Stored records
-----
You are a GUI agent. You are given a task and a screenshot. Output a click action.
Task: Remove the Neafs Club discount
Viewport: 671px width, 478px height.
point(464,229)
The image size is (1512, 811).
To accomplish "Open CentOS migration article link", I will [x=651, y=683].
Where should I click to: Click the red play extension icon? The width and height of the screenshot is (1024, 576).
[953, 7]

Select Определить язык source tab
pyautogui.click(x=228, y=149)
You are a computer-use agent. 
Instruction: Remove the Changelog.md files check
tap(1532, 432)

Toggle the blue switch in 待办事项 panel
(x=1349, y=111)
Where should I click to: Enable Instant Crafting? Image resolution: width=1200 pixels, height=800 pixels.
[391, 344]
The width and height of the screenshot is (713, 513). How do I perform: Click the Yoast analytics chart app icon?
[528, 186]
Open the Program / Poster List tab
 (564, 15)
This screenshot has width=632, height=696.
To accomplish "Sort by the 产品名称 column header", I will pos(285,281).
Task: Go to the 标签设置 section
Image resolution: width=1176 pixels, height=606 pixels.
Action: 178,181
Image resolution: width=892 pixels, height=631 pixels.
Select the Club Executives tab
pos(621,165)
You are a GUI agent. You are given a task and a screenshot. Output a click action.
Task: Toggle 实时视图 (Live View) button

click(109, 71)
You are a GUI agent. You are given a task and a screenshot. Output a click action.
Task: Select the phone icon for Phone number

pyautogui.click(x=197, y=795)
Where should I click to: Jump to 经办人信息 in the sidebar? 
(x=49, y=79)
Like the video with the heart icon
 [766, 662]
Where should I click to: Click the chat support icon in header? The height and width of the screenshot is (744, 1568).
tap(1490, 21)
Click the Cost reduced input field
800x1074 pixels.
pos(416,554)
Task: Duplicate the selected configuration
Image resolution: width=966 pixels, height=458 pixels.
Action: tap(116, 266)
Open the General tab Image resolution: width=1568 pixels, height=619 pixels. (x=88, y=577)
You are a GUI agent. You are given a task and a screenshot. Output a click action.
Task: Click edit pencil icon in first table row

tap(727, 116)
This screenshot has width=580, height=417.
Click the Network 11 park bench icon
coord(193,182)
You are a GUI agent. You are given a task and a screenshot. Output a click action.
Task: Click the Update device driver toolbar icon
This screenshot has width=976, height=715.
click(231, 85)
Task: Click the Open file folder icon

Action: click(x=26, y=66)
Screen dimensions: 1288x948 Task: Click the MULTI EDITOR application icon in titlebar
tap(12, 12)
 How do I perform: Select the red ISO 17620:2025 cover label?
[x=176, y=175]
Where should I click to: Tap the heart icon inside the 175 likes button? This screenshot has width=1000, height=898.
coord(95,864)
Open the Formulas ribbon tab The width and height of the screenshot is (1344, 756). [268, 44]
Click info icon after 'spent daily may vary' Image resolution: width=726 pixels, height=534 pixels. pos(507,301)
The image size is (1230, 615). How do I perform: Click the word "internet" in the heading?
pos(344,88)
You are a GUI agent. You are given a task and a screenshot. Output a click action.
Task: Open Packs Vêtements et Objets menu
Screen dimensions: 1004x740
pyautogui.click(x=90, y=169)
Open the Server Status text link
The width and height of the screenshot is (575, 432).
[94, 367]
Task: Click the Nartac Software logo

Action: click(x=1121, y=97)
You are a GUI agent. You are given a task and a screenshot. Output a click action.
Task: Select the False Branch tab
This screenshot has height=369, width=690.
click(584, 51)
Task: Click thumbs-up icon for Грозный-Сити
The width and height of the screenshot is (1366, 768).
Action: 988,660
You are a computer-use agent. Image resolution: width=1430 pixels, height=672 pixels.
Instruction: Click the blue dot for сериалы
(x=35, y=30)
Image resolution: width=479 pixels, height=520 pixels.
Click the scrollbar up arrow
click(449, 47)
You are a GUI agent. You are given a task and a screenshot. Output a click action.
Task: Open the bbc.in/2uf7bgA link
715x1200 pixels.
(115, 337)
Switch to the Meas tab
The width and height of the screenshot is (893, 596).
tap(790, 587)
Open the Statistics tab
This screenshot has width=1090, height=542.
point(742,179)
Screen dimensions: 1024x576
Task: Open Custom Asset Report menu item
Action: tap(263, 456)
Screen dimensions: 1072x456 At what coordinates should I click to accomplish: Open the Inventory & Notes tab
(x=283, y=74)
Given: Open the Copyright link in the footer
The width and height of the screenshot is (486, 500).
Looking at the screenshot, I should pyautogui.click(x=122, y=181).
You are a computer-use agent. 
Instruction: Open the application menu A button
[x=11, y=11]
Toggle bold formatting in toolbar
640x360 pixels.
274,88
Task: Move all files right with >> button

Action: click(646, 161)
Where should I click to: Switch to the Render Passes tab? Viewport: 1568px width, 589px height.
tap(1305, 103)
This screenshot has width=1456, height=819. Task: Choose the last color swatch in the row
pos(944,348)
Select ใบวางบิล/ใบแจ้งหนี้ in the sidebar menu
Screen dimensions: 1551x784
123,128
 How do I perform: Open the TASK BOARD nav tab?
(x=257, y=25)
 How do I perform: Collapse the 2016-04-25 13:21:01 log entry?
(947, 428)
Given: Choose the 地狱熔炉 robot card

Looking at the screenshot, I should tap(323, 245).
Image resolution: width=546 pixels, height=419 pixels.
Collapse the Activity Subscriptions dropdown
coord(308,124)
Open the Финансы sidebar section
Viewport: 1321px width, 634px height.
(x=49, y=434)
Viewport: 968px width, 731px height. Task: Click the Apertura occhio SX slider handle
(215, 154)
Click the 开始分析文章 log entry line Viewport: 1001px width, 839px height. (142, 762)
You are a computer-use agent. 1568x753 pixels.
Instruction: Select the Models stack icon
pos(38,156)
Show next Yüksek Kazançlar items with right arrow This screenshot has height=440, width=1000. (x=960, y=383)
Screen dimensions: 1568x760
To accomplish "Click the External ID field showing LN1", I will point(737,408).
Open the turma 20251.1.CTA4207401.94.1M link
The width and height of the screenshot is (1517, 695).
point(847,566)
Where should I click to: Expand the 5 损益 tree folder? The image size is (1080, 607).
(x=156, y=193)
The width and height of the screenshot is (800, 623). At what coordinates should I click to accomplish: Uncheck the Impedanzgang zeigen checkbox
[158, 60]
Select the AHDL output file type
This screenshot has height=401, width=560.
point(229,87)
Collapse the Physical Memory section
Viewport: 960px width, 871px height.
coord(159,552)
-----
* [Activity] Exact repetition of every record is required.

* [Reply to the task]
You are a GUI agent. You are given a task and a screenshot. Output a click action.
Task: Remove the Neafs Club discount
Viewport: 671px width, 478px height.
point(464,229)
The image size is (1512, 811).
To accomplish "Open CentOS migration article link", I will [x=651, y=683].
Where should I click to: Click the red play extension icon? The width and height of the screenshot is (1024, 576).
[953, 7]

Select Определить язык source tab
pyautogui.click(x=228, y=149)
You are a computer-use agent. 
Instruction: Remove the Changelog.md files check
tap(1532, 432)

Toggle the blue switch in 待办事项 panel
(x=1349, y=111)
Where should I click to: Enable Instant Crafting? Image resolution: width=1200 pixels, height=800 pixels.
[391, 344]
The width and height of the screenshot is (713, 513). How do I perform: Click the Yoast analytics chart app icon?
[528, 186]
Open the Program / Poster List tab
 (564, 15)
This screenshot has width=632, height=696.
To accomplish "Sort by the 产品名称 column header", I will pos(285,281).
Task: Go to the 标签设置 section
Image resolution: width=1176 pixels, height=606 pixels.
Action: 178,181
Image resolution: width=892 pixels, height=631 pixels.
Select the Club Executives tab
pos(621,165)
You are a GUI agent. You are given a task and a screenshot. Output a click action.
Task: Toggle 实时视图 (Live View) button

click(109, 71)
You are a GUI agent. You are given a task and a screenshot. Output a click action.
Task: Select the phone icon for Phone number

pyautogui.click(x=197, y=795)
Where should I click to: Jump to 经办人信息 in the sidebar? 
(x=49, y=79)
Like the video with the heart icon
 [766, 662]
Where should I click to: Click the chat support icon in header? The height and width of the screenshot is (744, 1568).
tap(1490, 21)
Click the Cost reduced input field
800x1074 pixels.
pos(416,554)
Task: Duplicate the selected configuration
Image resolution: width=966 pixels, height=458 pixels.
Action: tap(116, 266)
Open the General tab Image resolution: width=1568 pixels, height=619 pixels. (x=88, y=577)
You are a GUI agent. You are given a task and a screenshot. Output a click action.
Task: Click edit pencil icon in first table row

tap(727, 116)
This screenshot has width=580, height=417.
Click the Network 11 park bench icon
coord(193,182)
You are a GUI agent. You are given a task and a screenshot. Output a click action.
Task: Click the Update device driver toolbar icon
This screenshot has width=976, height=715.
click(231, 85)
Task: Click the Open file folder icon

Action: click(x=26, y=66)
Screen dimensions: 1288x948 Task: Click the MULTI EDITOR application icon in titlebar
tap(12, 12)
 How do I perform: Select the red ISO 17620:2025 cover label?
[x=176, y=175]
Where should I click to: Tap the heart icon inside the 175 likes button? This screenshot has width=1000, height=898.
coord(95,864)
Open the Formulas ribbon tab The width and height of the screenshot is (1344, 756). [268, 44]
Click info icon after 'spent daily may vary' Image resolution: width=726 pixels, height=534 pixels. pos(507,301)
The image size is (1230, 615). How do I perform: Click the word "internet" in the heading?
pos(344,88)
You are a GUI agent. You are given a task and a screenshot. Output a click action.
Task: Open Packs Vêtements et Objets menu
Screen dimensions: 1004x740
pyautogui.click(x=90, y=169)
Open the Server Status text link
The width and height of the screenshot is (575, 432).
[94, 367]
Task: Click the Nartac Software logo

Action: click(x=1121, y=97)
You are a GUI agent. You are given a task and a screenshot. Output a click action.
Task: Select the False Branch tab
This screenshot has height=369, width=690.
click(584, 51)
Task: Click thumbs-up icon for Грозный-Сити
The width and height of the screenshot is (1366, 768).
Action: 988,660
You are a computer-use agent. Image resolution: width=1430 pixels, height=672 pixels.
Instruction: Click the blue dot for сериалы
(x=35, y=30)
Image resolution: width=479 pixels, height=520 pixels.
Click the scrollbar up arrow
click(449, 47)
You are a GUI agent. You are given a task and a screenshot. Output a click action.
Task: Open the bbc.in/2uf7bgA link
715x1200 pixels.
(115, 337)
Switch to the Meas tab
The width and height of the screenshot is (893, 596).
tap(790, 587)
Open the Statistics tab
This screenshot has width=1090, height=542.
point(742,179)
Screen dimensions: 1024x576
Task: Open Custom Asset Report menu item
Action: tap(263, 456)
Screen dimensions: 1072x456 At what coordinates should I click to accomplish: Open the Inventory & Notes tab
(x=283, y=74)
Given: Open the Copyright link in the footer
The width and height of the screenshot is (486, 500).
Looking at the screenshot, I should pyautogui.click(x=122, y=181).
You are a computer-use agent. 
Instruction: Open the application menu A button
[x=11, y=11]
Toggle bold formatting in toolbar
640x360 pixels.
274,88
Task: Move all files right with >> button

Action: click(646, 161)
Where should I click to: Switch to the Render Passes tab? Viewport: 1568px width, 589px height.
tap(1305, 103)
This screenshot has width=1456, height=819. Task: Choose the last color swatch in the row
pos(944,348)
Select ใบวางบิล/ใบแจ้งหนี้ in the sidebar menu
Screen dimensions: 1551x784
123,128
 How do I perform: Open the TASK BOARD nav tab?
(x=257, y=25)
 How do I perform: Collapse the 2016-04-25 13:21:01 log entry?
(947, 428)
Given: Choose the 地狱熔炉 robot card

Looking at the screenshot, I should tap(323, 245).
Image resolution: width=546 pixels, height=419 pixels.
Collapse the Activity Subscriptions dropdown
coord(308,124)
Open the Финансы sidebar section
Viewport: 1321px width, 634px height.
(x=49, y=434)
Viewport: 968px width, 731px height. Task: Click the Apertura occhio SX slider handle
(215, 154)
Click the 开始分析文章 log entry line Viewport: 1001px width, 839px height. (142, 762)
You are a computer-use agent. 1568x753 pixels.
Instruction: Select the Models stack icon
pos(38,156)
Show next Yüksek Kazançlar items with right arrow This screenshot has height=440, width=1000. (x=960, y=383)
Screen dimensions: 1568x760
To accomplish "Click the External ID field showing LN1", I will point(737,408).
Open the turma 20251.1.CTA4207401.94.1M link
The width and height of the screenshot is (1517, 695).
point(847,566)
Where should I click to: Expand the 5 损益 tree folder? The image size is (1080, 607).
(x=156, y=193)
The width and height of the screenshot is (800, 623). At what coordinates should I click to accomplish: Uncheck the Impedanzgang zeigen checkbox
[158, 60]
Select the AHDL output file type
This screenshot has height=401, width=560.
point(229,87)
Collapse the Physical Memory section
Viewport: 960px width, 871px height.
coord(159,552)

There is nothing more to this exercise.